Israele fa i conti con i suoi incubi e le sue amnesie nella personalissima ricerca di Ari Folman, regista israeliano che in “Valzer con Bashir” (vincitore dei Golden Globe e candidato da Israele come miglior film straniero) ripercorre i meandri oscuri della propria memoria per ritornare al 1982, quando appena diciottenne e di stanza in Libano, ha assistito inerme al massacro nel campo di profughi palestinesi di Sabra e Chatila.
Un evento di cui Folman è stato attore passivo e che la memoria ha deciso di relegare in un cassetto lontano fino a quando il sogno di un amico, 26 cani che di notte vengono a svegliarlo rabbiosi, non lo induce a recuperare – ad ogni costo – le informazioni perdute. Parte così – dopo una prima sequenza spettacolare – “Valzer con Bashir”: un film pacifista, come l’hanno definito in molti, dove Folman va alla caccia di ex commilitoni, amici, giornalisti, responsabili militari e psicoanalisti per cercare di guarire dall’oblio. L’oblio non del massacro di Sabra e Chatila in sé, bensì del ruolo che egli ha avuto in quegli eventi. I suoi ricordi sono vaghi e l’unico modo per ricomporre i tasselli della vicenda è decifrare i messaggi lanciati da un sogno ricorrente: il mare, il regista diciottenne e i suoi commilitoni che emergono dalle acque, la vestizione, le armi.

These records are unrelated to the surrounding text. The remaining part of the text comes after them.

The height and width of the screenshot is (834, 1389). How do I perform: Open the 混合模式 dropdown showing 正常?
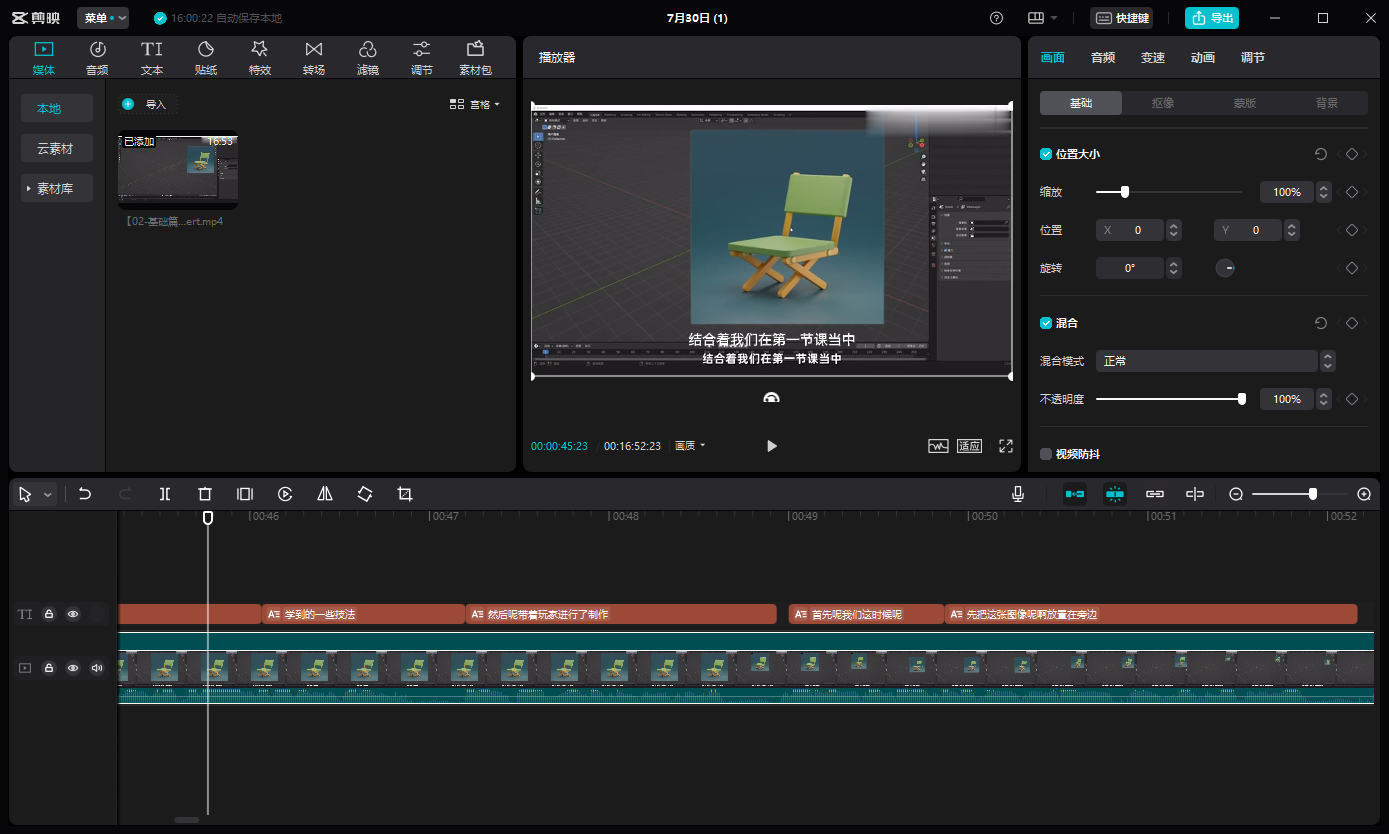click(1206, 361)
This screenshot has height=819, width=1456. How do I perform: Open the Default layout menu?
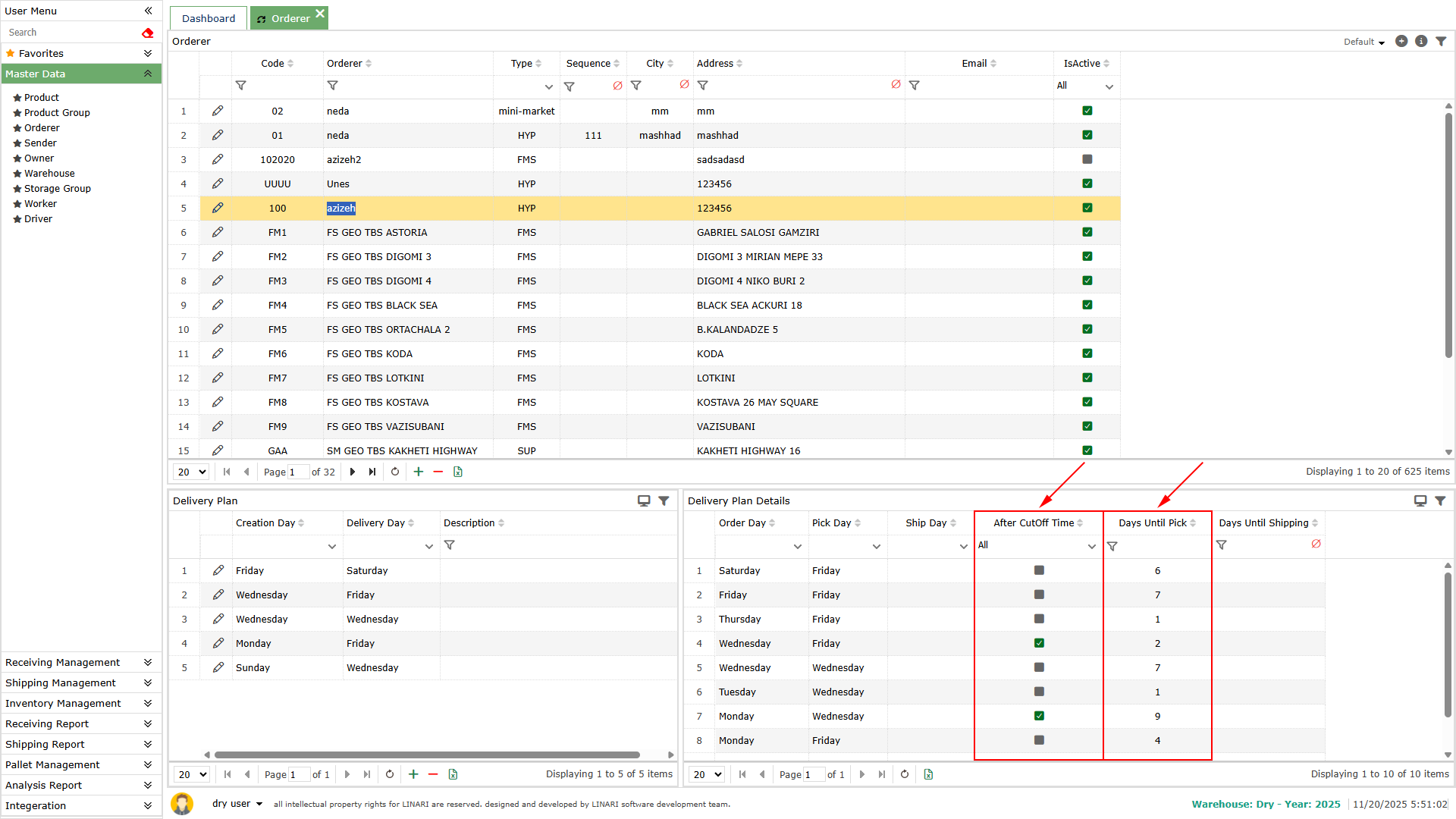[1363, 42]
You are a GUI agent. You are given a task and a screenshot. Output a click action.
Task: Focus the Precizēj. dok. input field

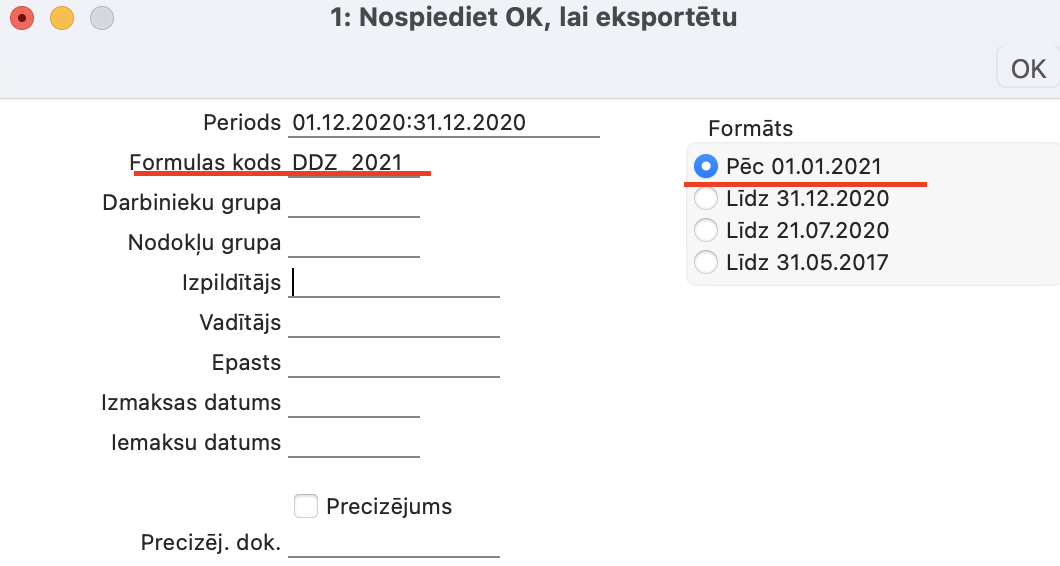[393, 543]
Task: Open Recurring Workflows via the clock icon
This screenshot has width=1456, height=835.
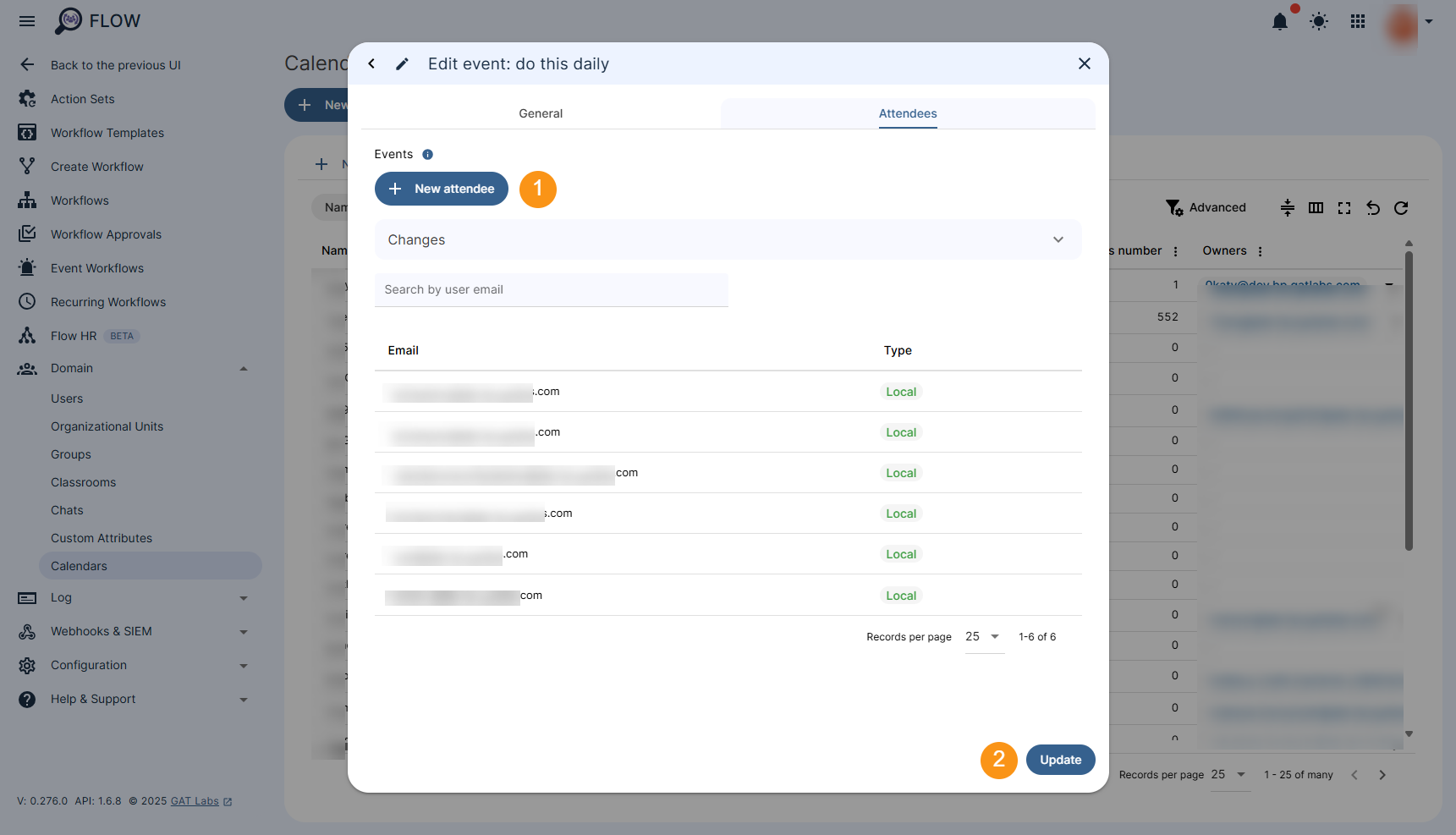Action: click(x=26, y=301)
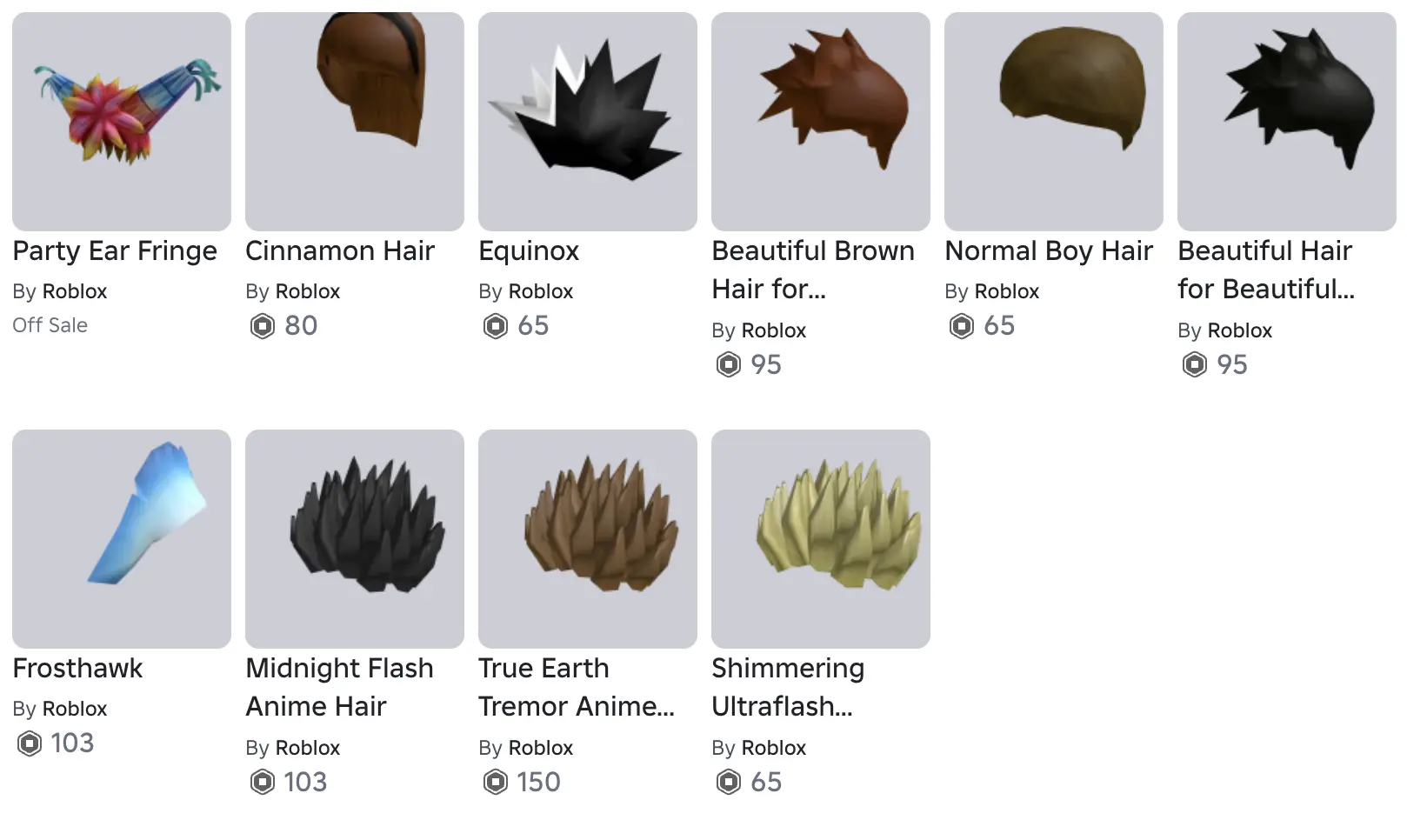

Elementi confusi per ripercorrere la storia non di una guerra ma di tutte le guerre: orrore, vittime innocenti, incoscienza, brutalità, ferocia. Folman infatti, va ben oltre la ricerca autobiografica: “perché si interroga, e ci interroga – commenta sul Corriere della Sera Paolo Mereghetti – sulle «amnesie» che cancellano ogni volta l’orrore della violenza e spingono a riutilizzarla anche se ne dovremmo conoscere la sua inutilità. E perché, utilizzando i disegni invece delle riprese dal vero, si interroga anche sull’usura delle immagini e sul modo migliore di entrare in comunicazione con lo spettatore”.
Valzer con Bashir è un docu-dramma d’animazione, asciutto, scarno, diretto, come i tratti di David Polonsky (autore dei disegni) e la colonna sonora del compositore britannico Max Richter (vincitore degli European Film Awards 2008) che ha concepito le musiche basandosi sulla videoboard, video tabella su cui sono riportate tutti i frame del film. Gli animatori hanno poi lavorato sulle immagini seguendo le note della soundtrack. Sembra che la musica di Richter sia stata molto importante per Folman: “Lo ascoltavo mentre scrivevo la sceneggiatura – ha raccontato in un’intervista – una musica melanconica che mescola classica ed elettronica”.
Coprodotto dalla francese Le Films d’Ici e dalla tedesca Razor Film, il film è stato finanziato dal governo di Gerusalemme.